A Simple WebSocket Echo Server

It's time to learn WebSocket protocol by scratching a simple echo server after reading Writing WebSocket Servers.

An overview to the WebScoekt protocol, WebSocket is upon the TCP protocol, it is a replacement to polling when we want to do some real-time works on Web, just like Socket. And like TCP protocol, WebSocket needs to handshake first then communicate with each other, client and server. During communication, either client or server can send data or close the connection at any time.

  1. Handshake

    handshake.png

    The request from above is very standard, it is OK to add headers like "User-Agent", "Refere", "Cookie". If any header is not understood or with an incorrect value, then server should send a "400 Bad Request" and close the socket immediately.

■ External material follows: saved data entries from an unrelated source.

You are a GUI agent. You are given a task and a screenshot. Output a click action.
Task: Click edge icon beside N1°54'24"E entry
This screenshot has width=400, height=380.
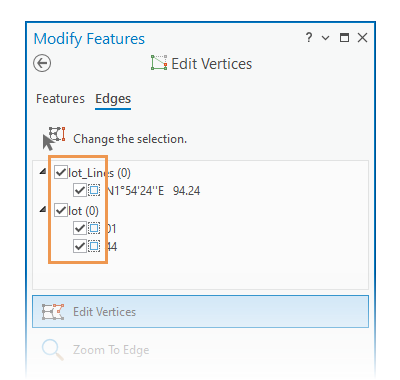click(94, 190)
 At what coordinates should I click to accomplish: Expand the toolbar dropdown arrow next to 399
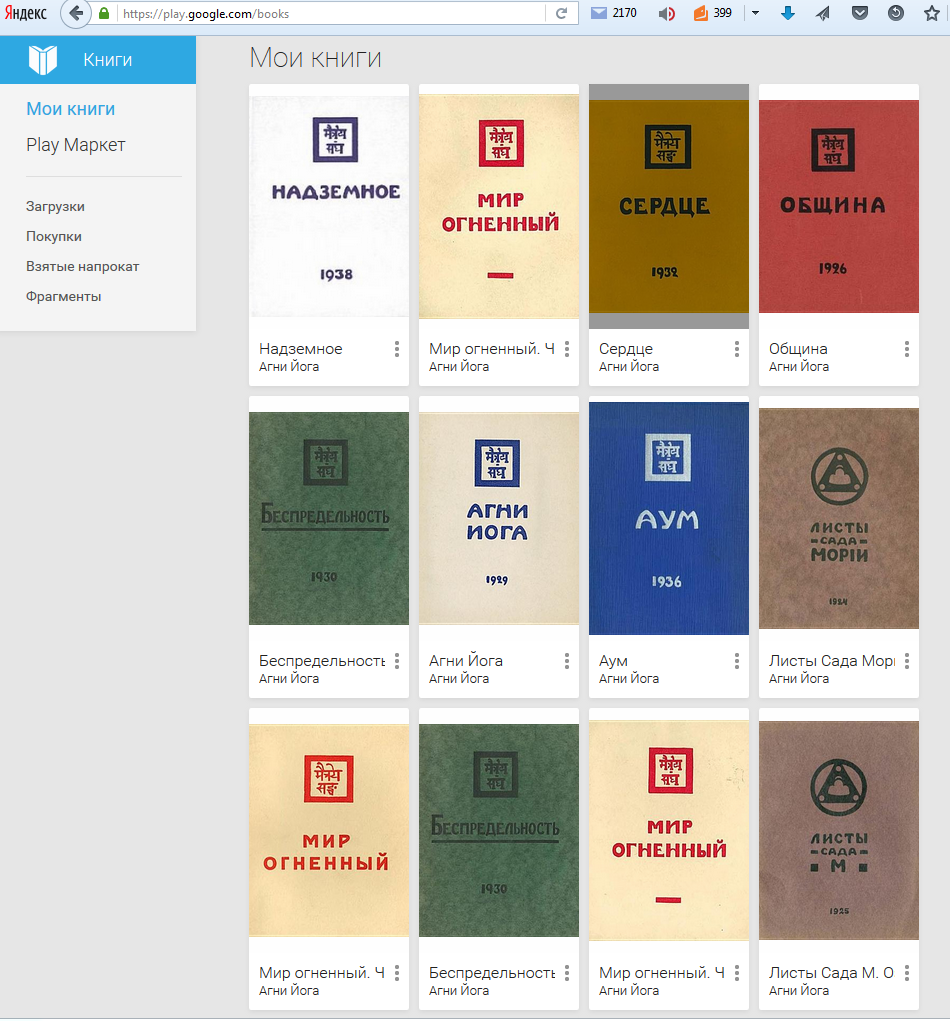(756, 14)
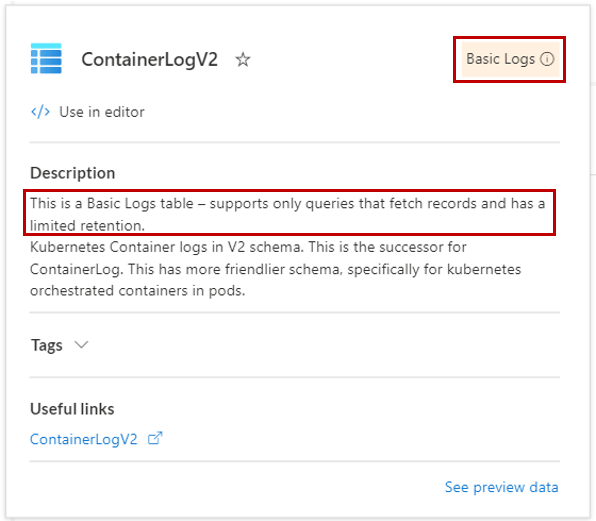Click the 'orchestrated containers in pods.' line
Screen dimensions: 596x521
pyautogui.click(x=138, y=291)
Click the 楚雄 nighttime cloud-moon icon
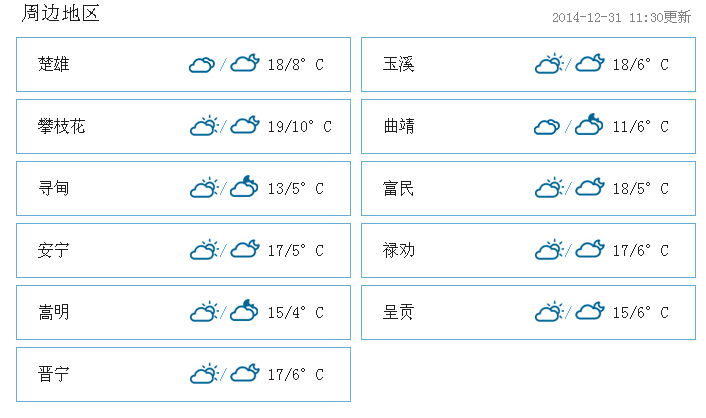The width and height of the screenshot is (706, 418). pyautogui.click(x=245, y=63)
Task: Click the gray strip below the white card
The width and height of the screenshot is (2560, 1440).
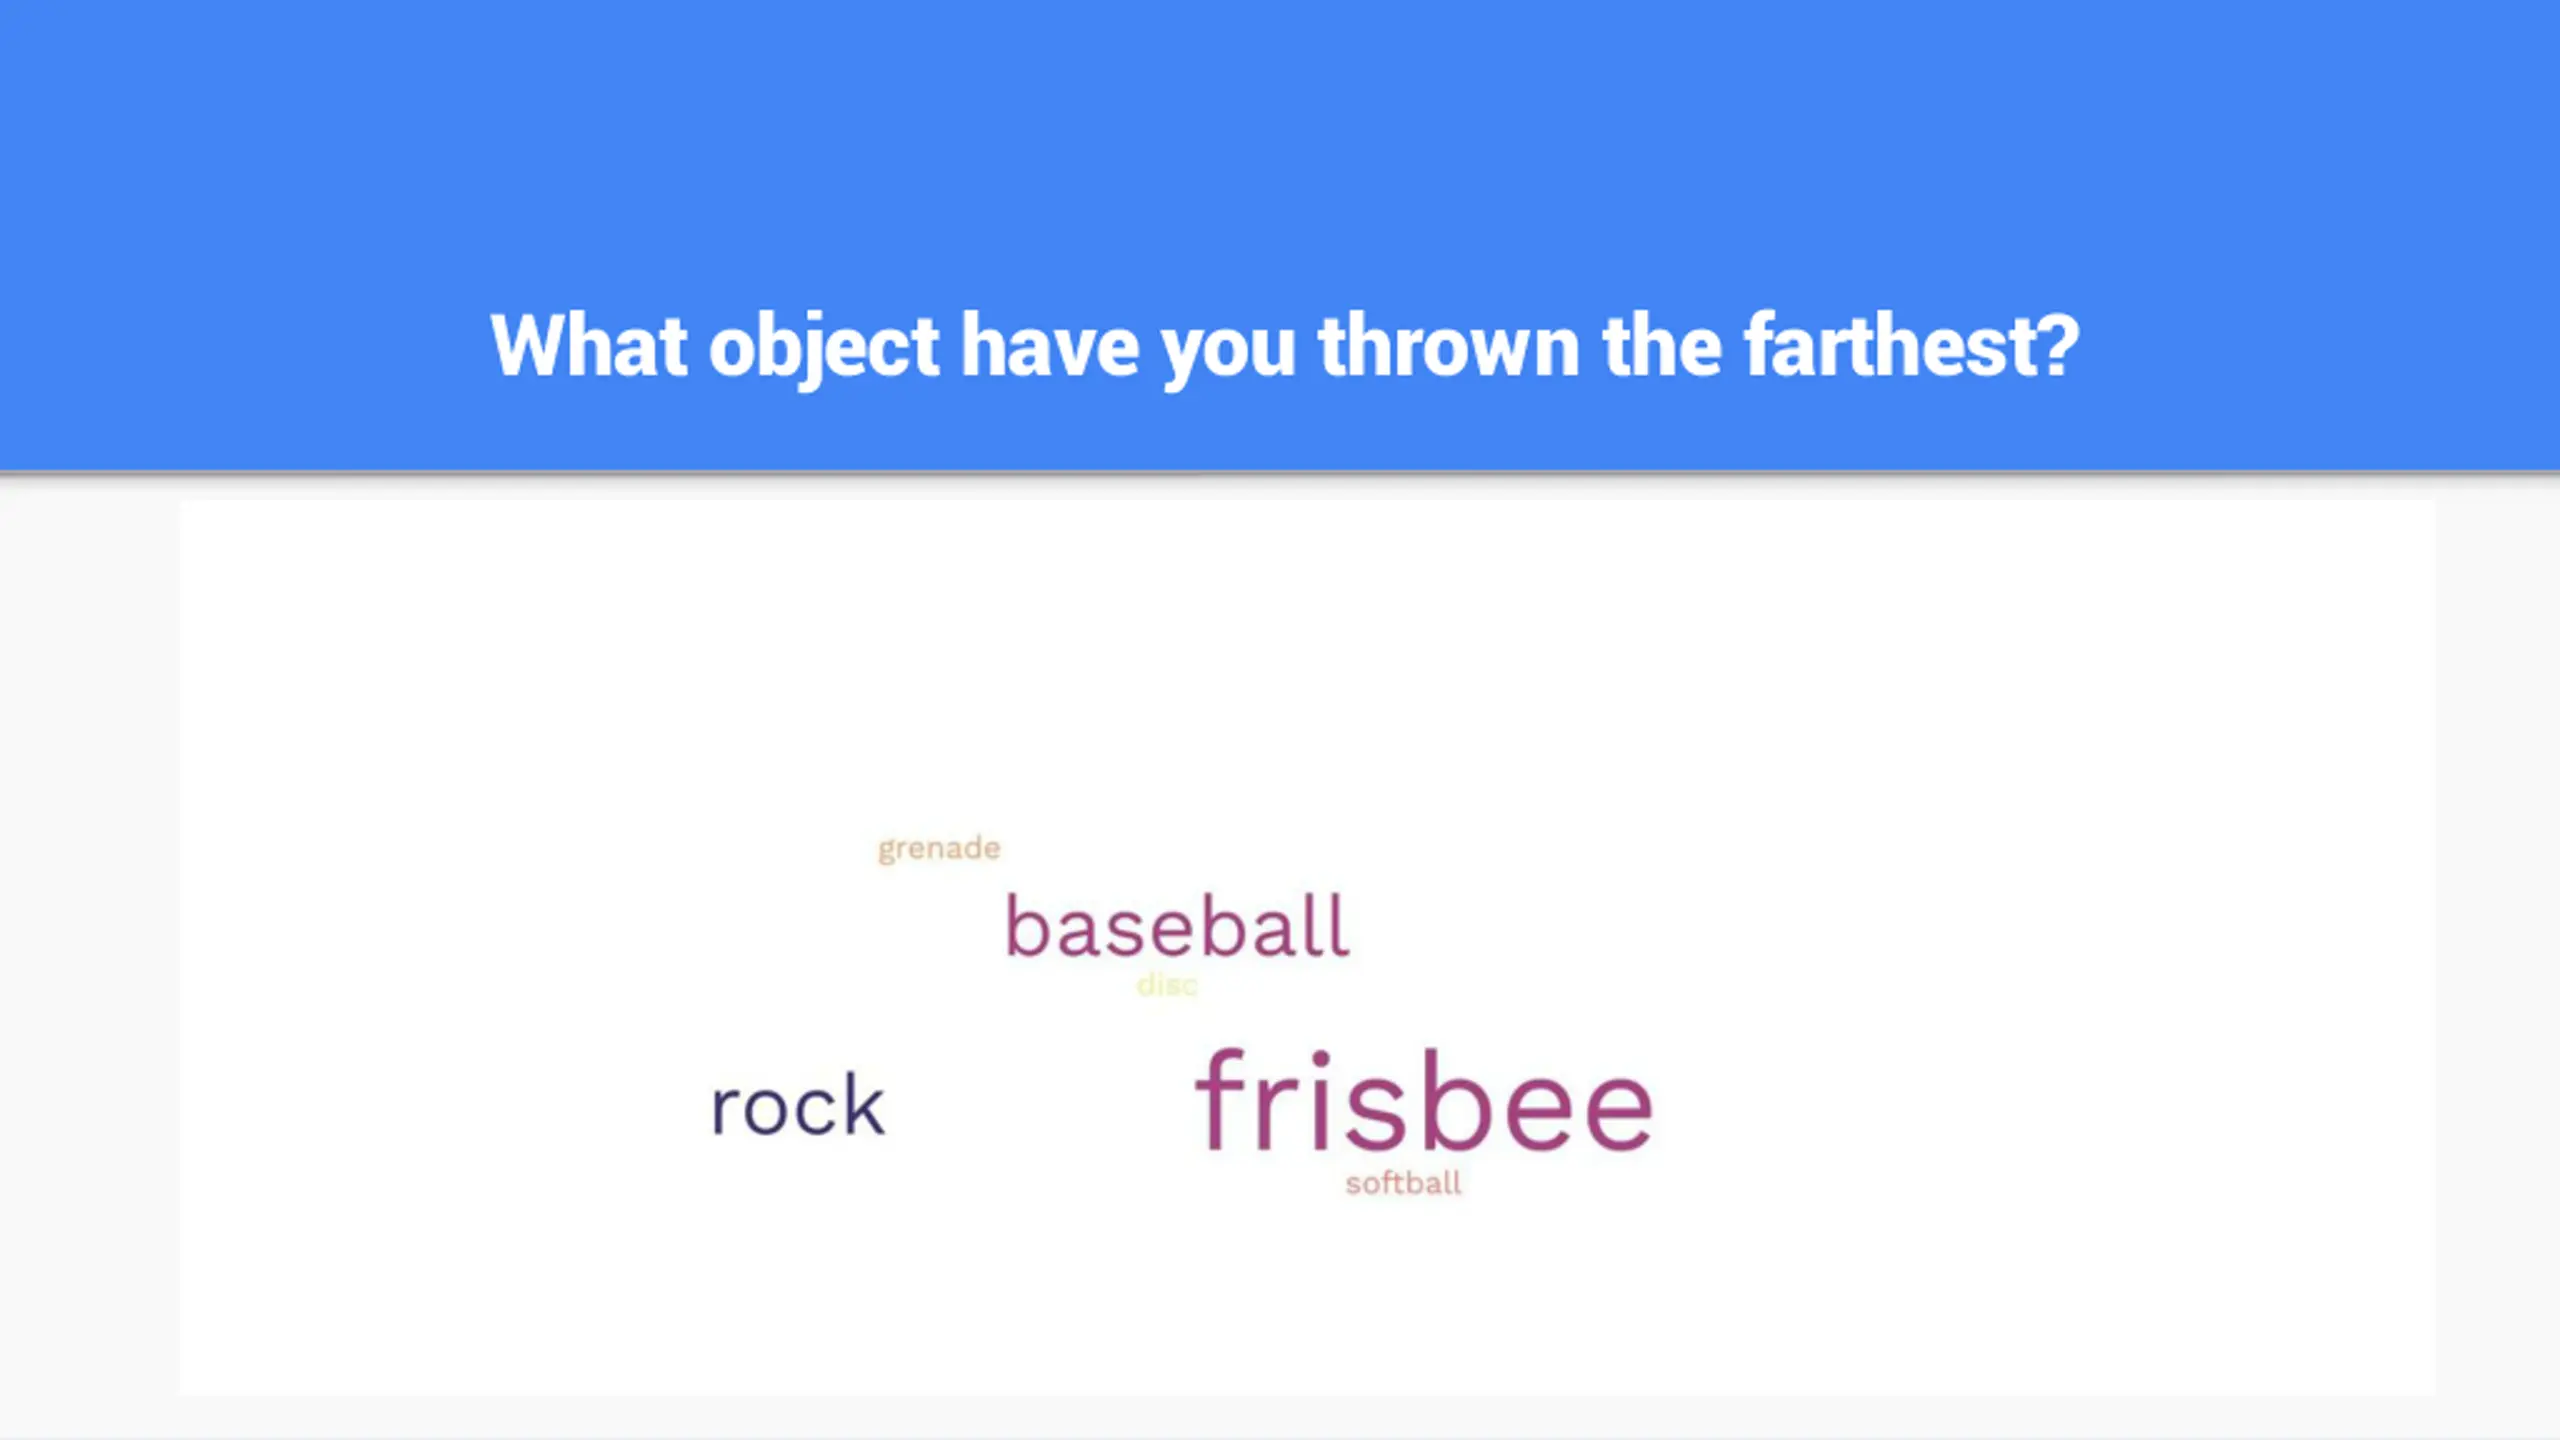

    If server does not understand the "Sec-WebSocket-Version" from the client, then server should tell client that which version it supports by sending "Sec-WebSocket-Version" back.

    As for "Sec-WebSocket-Accept" header, server must derive it from "Sec-WebSocket-Key" that client sent, concatenating client's Sec-WebSocket-Key and "258EAFA5-E914-47DA-95CA-C5AB0DC85B11" together, then take the SHA-1 hash of the result and return the base64 encoding of the hash. If the values of "Sec-WebSocket-Accept" and "Sec-WebSocket-Key" are right, then we can start swapping data.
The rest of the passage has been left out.